Der Name steht schon im Zusammenhang mit den Texten, allerdings bedeutet er für mich nicht “deeskalieren”, sondern beschreibt eine Rolltreppe, die endlos nach unten führt (Descending + Escalator = Descalator). In vielen Texten gibt es das Motiv des sozialen, ökonomischen, emotionalen und zwischenmenschlichen Niedergangs oder Abstiegs. Deswegen war das Wort für mich als roter Faden oder Bindeglied immer wichtig.
Wie schreibt ihr eure Songs? Auf mich wirken sie alle konsequent anschwellend, mit dem Anspruch, dass die Zuhörer einer kleinen Reise folgen müssen.

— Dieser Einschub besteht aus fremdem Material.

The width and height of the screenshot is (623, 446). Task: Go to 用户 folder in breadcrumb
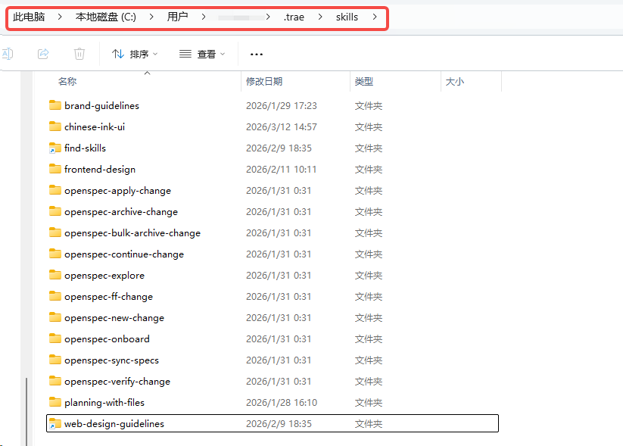(177, 17)
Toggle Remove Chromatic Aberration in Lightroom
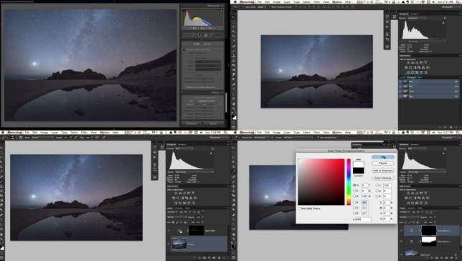462x261 pixels. pyautogui.click(x=184, y=87)
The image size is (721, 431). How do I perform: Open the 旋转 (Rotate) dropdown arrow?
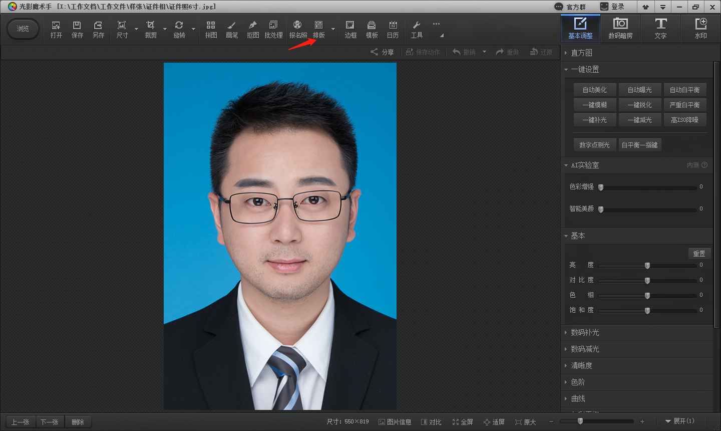point(193,29)
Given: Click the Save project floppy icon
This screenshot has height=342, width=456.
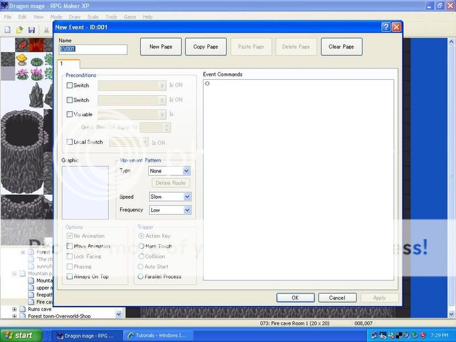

Da wir alle recht weit voneinander entfernt wohnen und wenig Zeit zum Proben haben, sind die Songs für dieses Album größtenteils bei mir zu Hause entstanden. In den Probesessions in Gyhum haben wir den Demos dann mehr Dynamik und Menschlichkeit eingehaucht. Da ist teilweise auch viel passiert. Ich glaube, alle in der Band haben durch ihre anderen Bands und Projekte ein gutes Gefühl für musikalisches Storytelling entwickelt. Das ist sicher ein Element, das Bands wie ZAHN, SHRVL oder RADARE gemein haben. Bei DEATH BY GONG haben wir nun die angenehme Situation, dass wir durch Gesang und Texte noch ein direkteres narratives Element haben. Wobei ich sagen muss, dass bei mir die Texte auf jeden Fall der Musik folgen, die immer zuerst da ist. Manchmal schreibt sich so ein Text dann auch fast von selbst, weil man auf der emotionalen Ebene über die Musik schon lange verstanden hat, worum es eigentlich geht.
In meiner Review zu “Descalator” habe ich den Clash der Genres thematisiert, bei “Heavy Air” wird das sehr deutlich. Welchen Sound habt ihr für die Band angestrebt, und teilt ihr grundsätzlich die gleichen musikalischen Vorlieben?
Nachdem klar war, dass wir mit RADARE mindestens eine längere Pause einlegen würden, wollte ich musikalisch auf jeden Fall etwas Direkteres, Kompakteres und weniger Abstraktes machen. Im Grunde genommen hat mich Chris darauf gebracht, nachdem ich beim letzten HEADS.-Album “Push” bei zwei Songs Gitarre beisteuern durfte. Er konnte gut beschreiben, was ihm an meinen Gitarrensachen gefällt, und ich dachte: “Stimmt, das sollte ich vielleicht mal wieder mehr verfolgen.” Das war für mich so etwas wie eine Initialzündung, mich wieder mehr mit richtig verzerrten, brachialen Sounds und Texturen auseinanderzusetzen, und dann lief es mit dem Songwriting auch irgendwann wie von selbst.
Kompositorisch ist es schon so, dass da meine Liebe zu Künstlern wie Elliott Smith oder Nick Drake durchdringt. Im Grunde übertrage ich klassische Singer/Songwriter-Songs in ein anderes Klangbild, um die Zerbrechlichkeit der Stücke mit der Wucht der Sounds zu kombinieren.
Was die geschmacklichen Gemeinsamkeiten angeht, haben wir auf jeden Fall einen Kern von Bands und Künstlern, auf die wir uns alle einigen können. Wir sind in der Band aber alle auch sehr divers aufgestellt, was unsere Geschmäcker angeht. Da könnten auf der Van-Playlist schon auch mal Joni Mitchell und SICK OF IT ALL aufeinandertreffen, haha.